The Lord knows me: He knows my past fears, my thoughts, and most of all my heart. He knew that I had always yearned to know Him but didn’t know how to start. He knew I wanted to understand His Word, the Bible. He knew me so much that He used Ariela as His vessel. He knew that as a mom I would move mountains for her. He saved me using my weakness!
I am forever grateful for the gift of salvation that God brought to our family. My faith is grounded in Christ alone. Now, I strive to be anxious about nothing but trust in Him fully. I pray that the good works produced through faith will bring honor to Him. I pray that I will praise and glorify Him not only at my church but with every step I take outside of those walls. I am especially thankful for Diane and Dave Stinson who were the first smiling faces to welcome me to CBC, and for my dear sister, Michelle, who always prays for me, trusts the Lord for me, and shows me how to be a godly woman. And I’m so very grateful for our young daughter who asked me to read the complete Bible with her.

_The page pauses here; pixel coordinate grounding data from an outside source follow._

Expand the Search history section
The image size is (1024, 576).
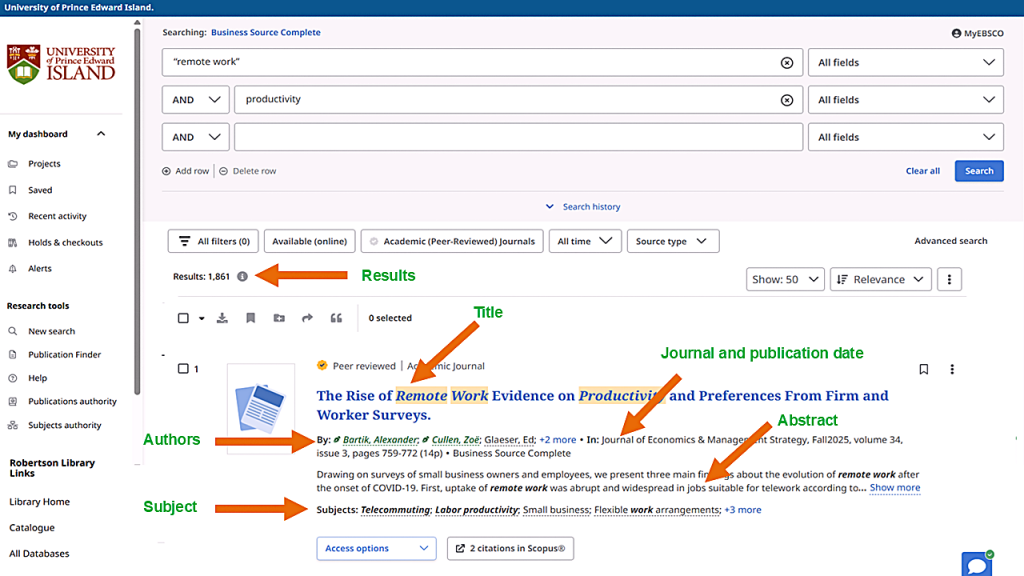[x=583, y=207]
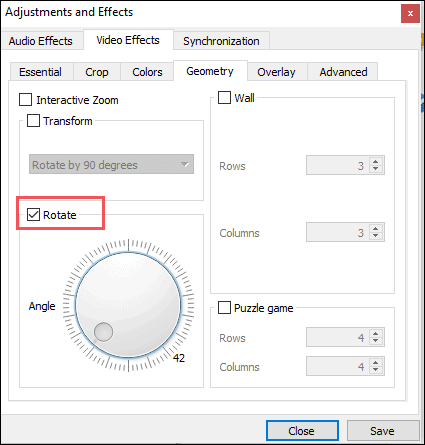The height and width of the screenshot is (445, 425).
Task: Switch to the Audio Effects tab
Action: click(41, 41)
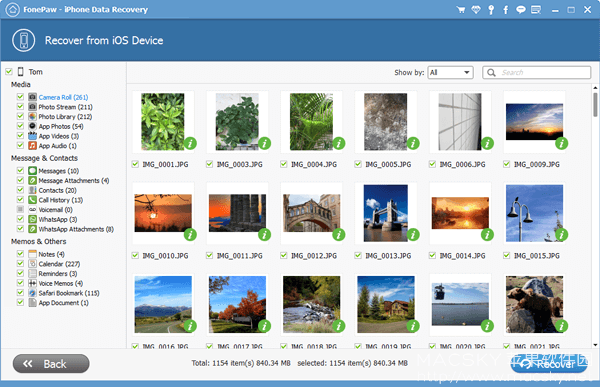Image resolution: width=600 pixels, height=387 pixels.
Task: Click the chat bubble feedback icon
Action: coord(520,10)
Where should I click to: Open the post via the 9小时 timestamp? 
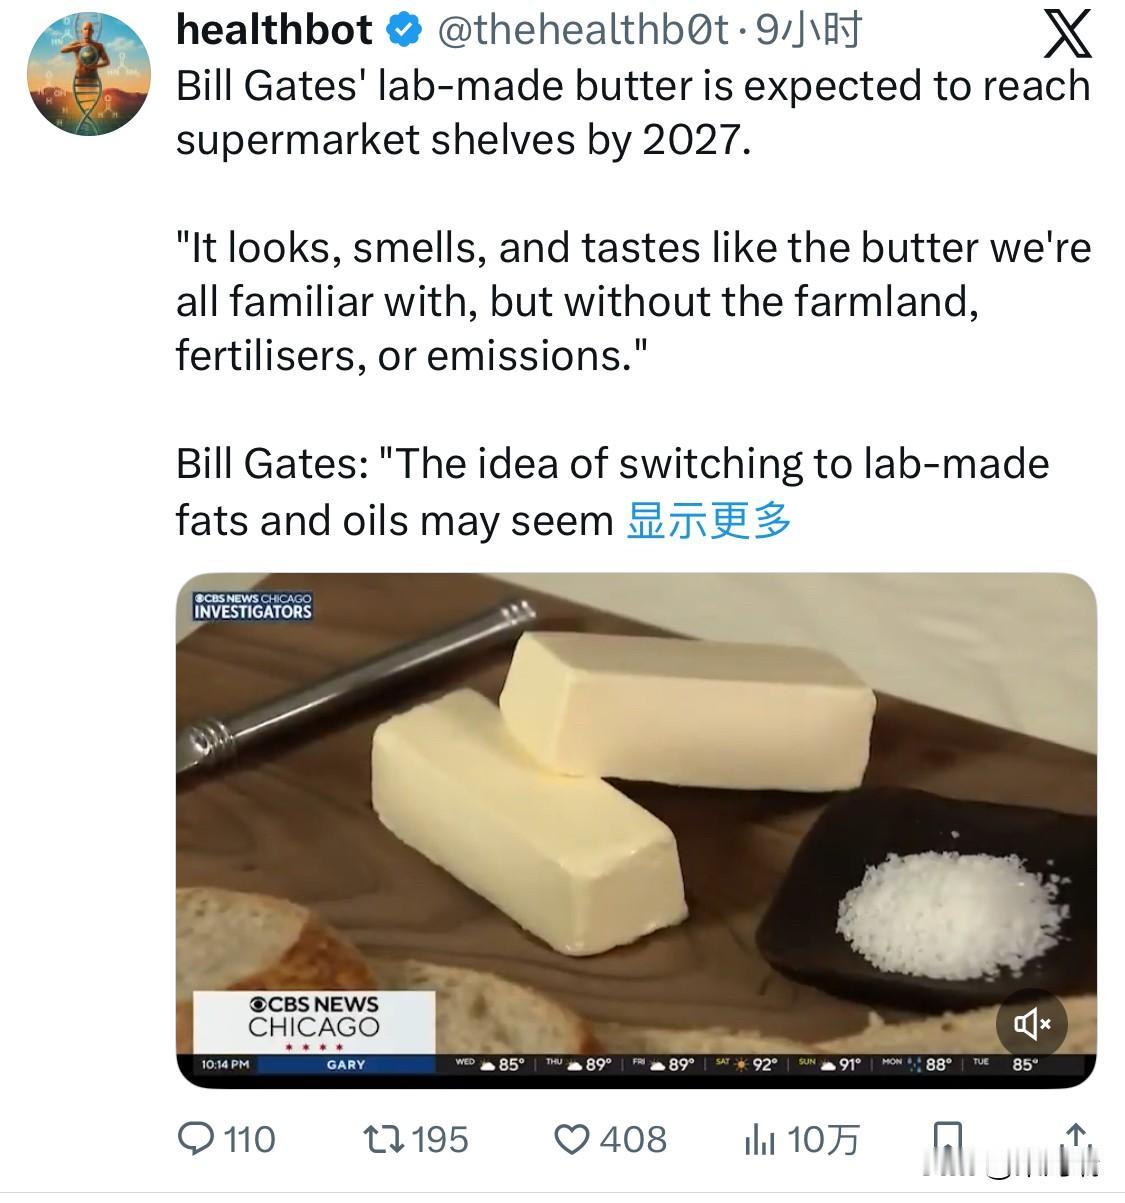(x=808, y=31)
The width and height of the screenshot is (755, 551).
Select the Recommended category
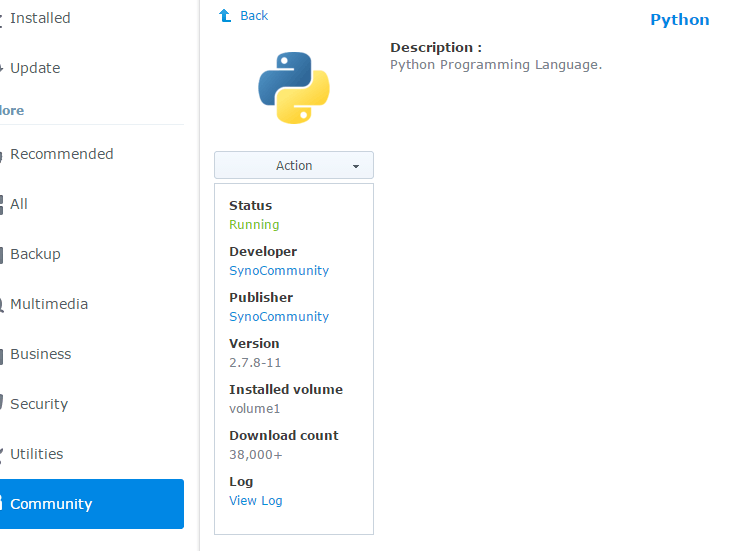61,154
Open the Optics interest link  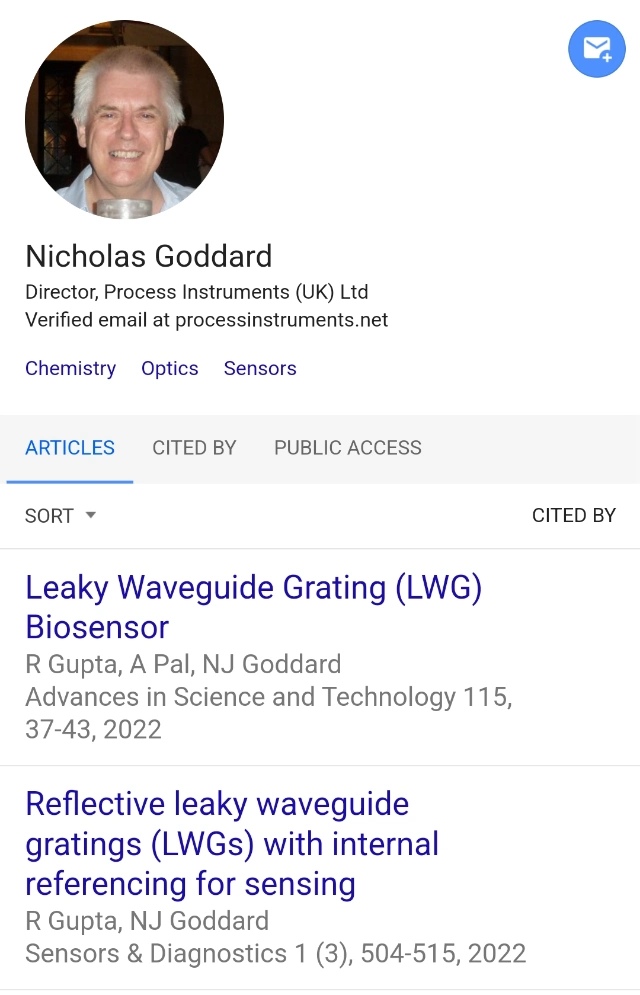pyautogui.click(x=170, y=368)
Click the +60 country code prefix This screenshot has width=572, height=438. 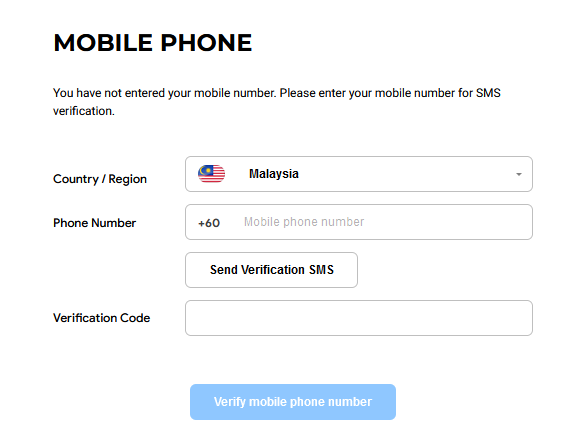[x=209, y=223]
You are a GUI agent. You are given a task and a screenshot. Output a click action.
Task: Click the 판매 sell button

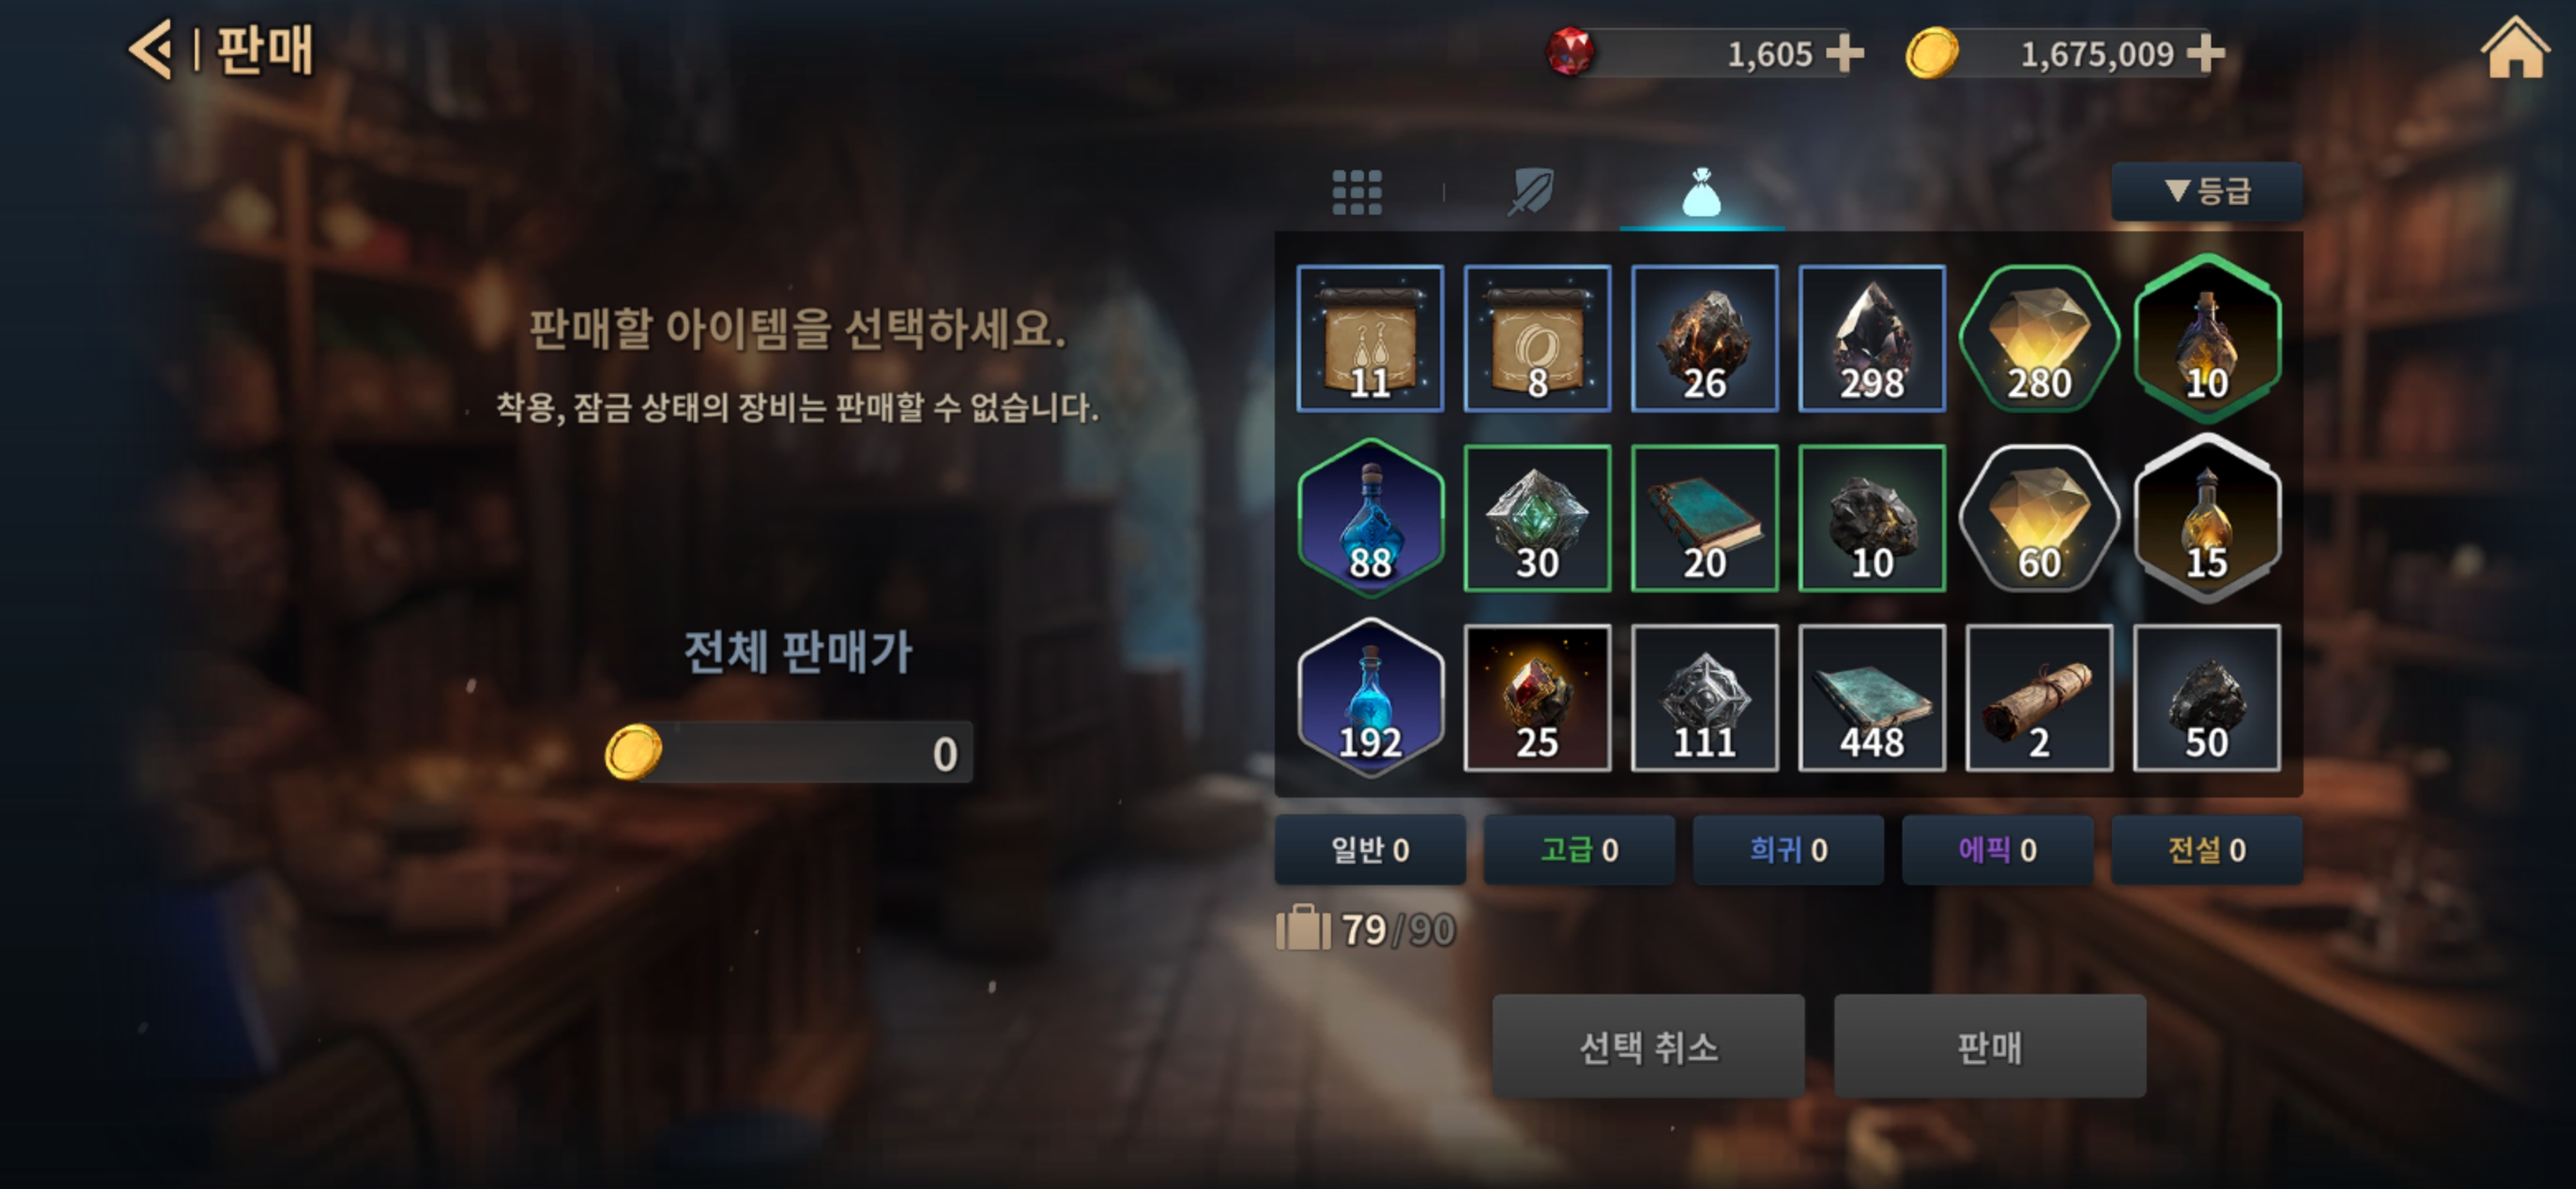coord(1989,1046)
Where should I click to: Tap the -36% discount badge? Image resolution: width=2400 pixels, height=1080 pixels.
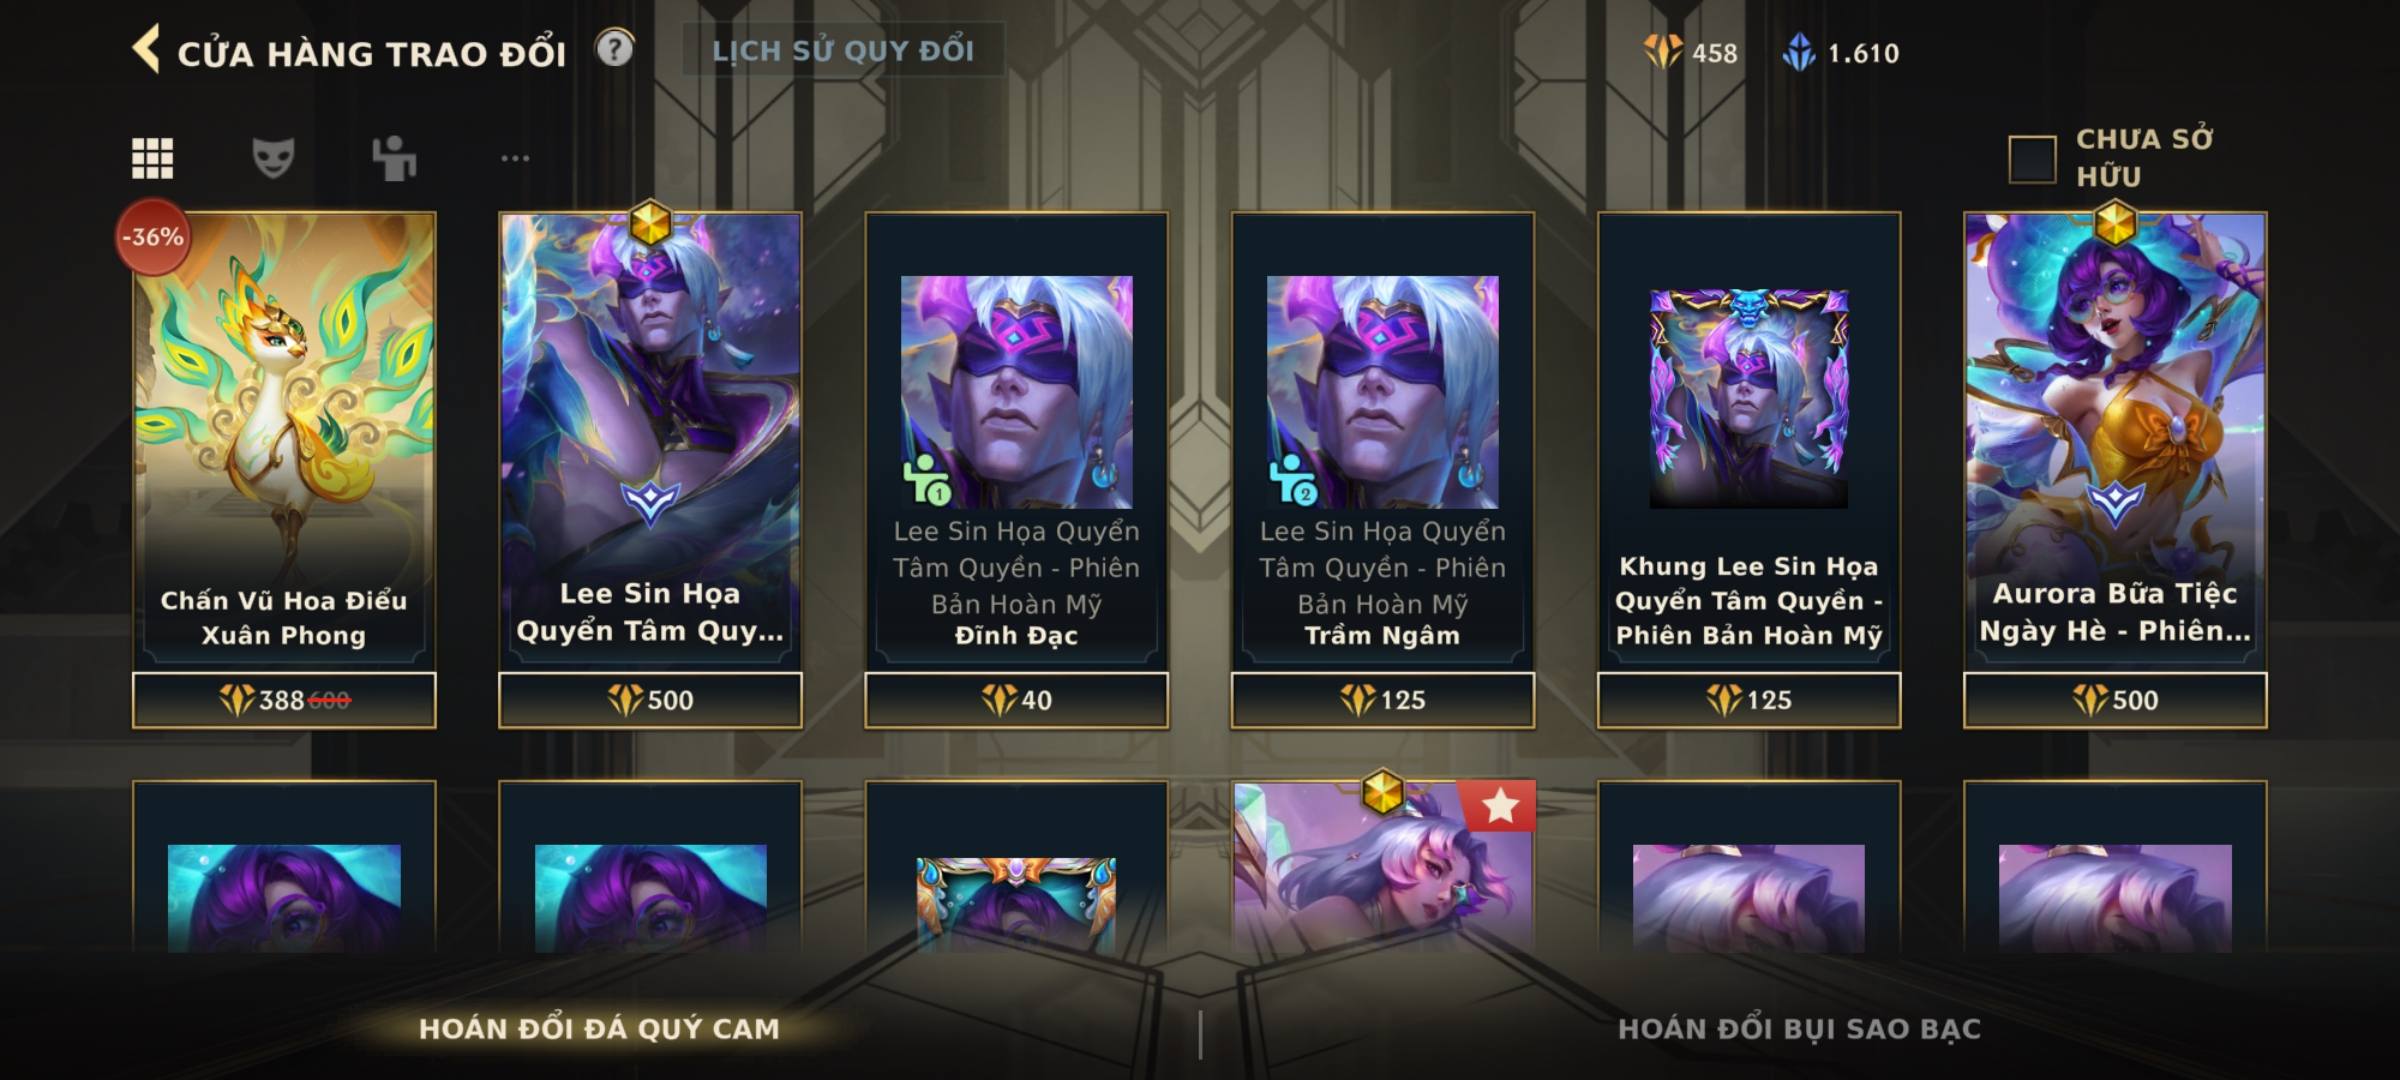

In 2023, my husband and I were baptized, and in 2024, our daughter followed. Our baptism was an act of obedience, symbolizing our repentance and faith in Jesus Christ who died on the cross that we might have new life in Him.
Luke 18:16—
“But Jesus called the children to him and said, ‘Let the little children come to me, and do not hinder them, for the kingdom of God belongs to such as these.’”
Monica Gomez and her family are members of Community Bible Church in St. Augustine, Florida, where they enjoy verse-by-verse teaching of God’s Word.